Haven't managed to get in another ride due to the lack of spare horses around, but had a great weekend helping out at an event. I was a vet writer which was super interesting. It was also great to pick up more and more tips from the pro's. It was really interesting hearing about the different breeding of the horses. The very large majority are Arab's or Anglo's, and lots of the riders breed their own horses. Last weekend had a 120km ride that started at 3AM. The winner had a gallop finish which was amazing! 

I think the most amazing thing about this sport are the people. Everyone is supporting each other in anyway they can, and everyone is down to earth and friendly. There's two separate families who have been to every event i've been to and their kids (as young as 8) are riding for over 80kms. If anyone is interested in this sport I highly recommend contacting someone and just going along to help. You'll learn heaps and meet some incredible people who want to share their sport in anyway they can.

The photos aren't mine (I'm nowhere near as talented) but thought you'd all enjoy!


----------



## lsdrider (Jun 27, 2012)

Wow, that is some nice looking territory you guys ride in down there! Sounds like the people are great too, just like they are here,

I helped out at many races for several years before I actually entered one - marking trails, putting water out, taking P&R's, doing trot outs for the older gals, gophering, etc. This past year I was invited to write for the vets at a race while my horse was off for an ulcer. What an experience! The vet that I was with most of the time is a good friend and riding buddy so she new what and how to explain things to me and when to dumb it down, LOL. Just being there to listen and observe teaches you so much.

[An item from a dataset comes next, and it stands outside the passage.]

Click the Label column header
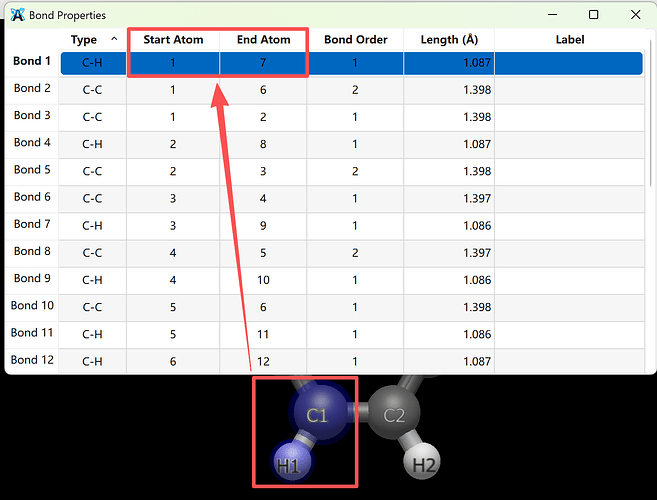click(569, 40)
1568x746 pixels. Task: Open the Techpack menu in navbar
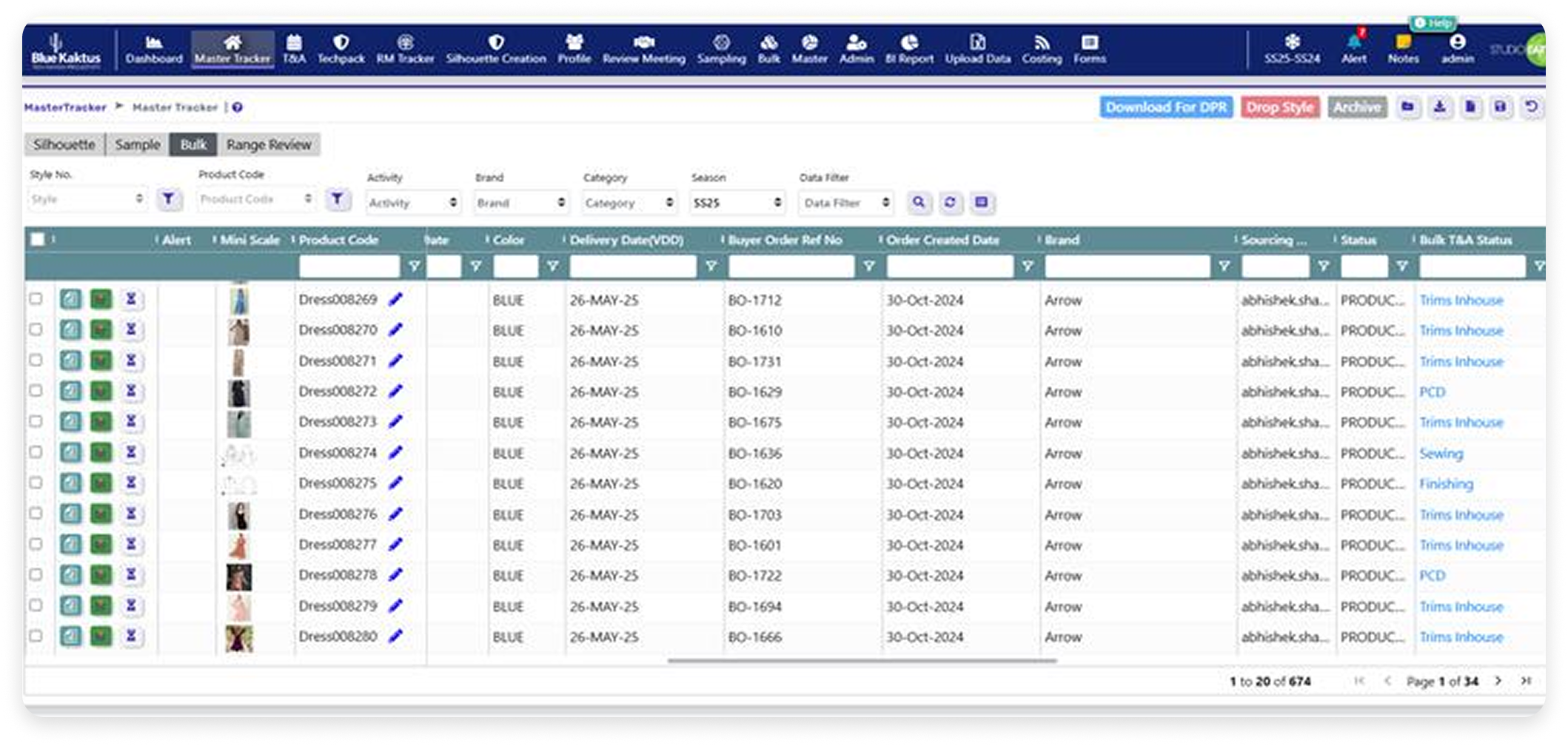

Glad that you did it too and found it fun and educational! 

Your recommendation for anyone interested in the sport to just go and help is spot on!

ETA; The first thing I did to help at a race was hold a guys horse (both of them total strangers) while he ran to the restroom on the way into a hold, LOL. Now I know what it meant to him!


----------



## Acesty6 (Feb 19, 2018)

wow that is a great news goodluck


----------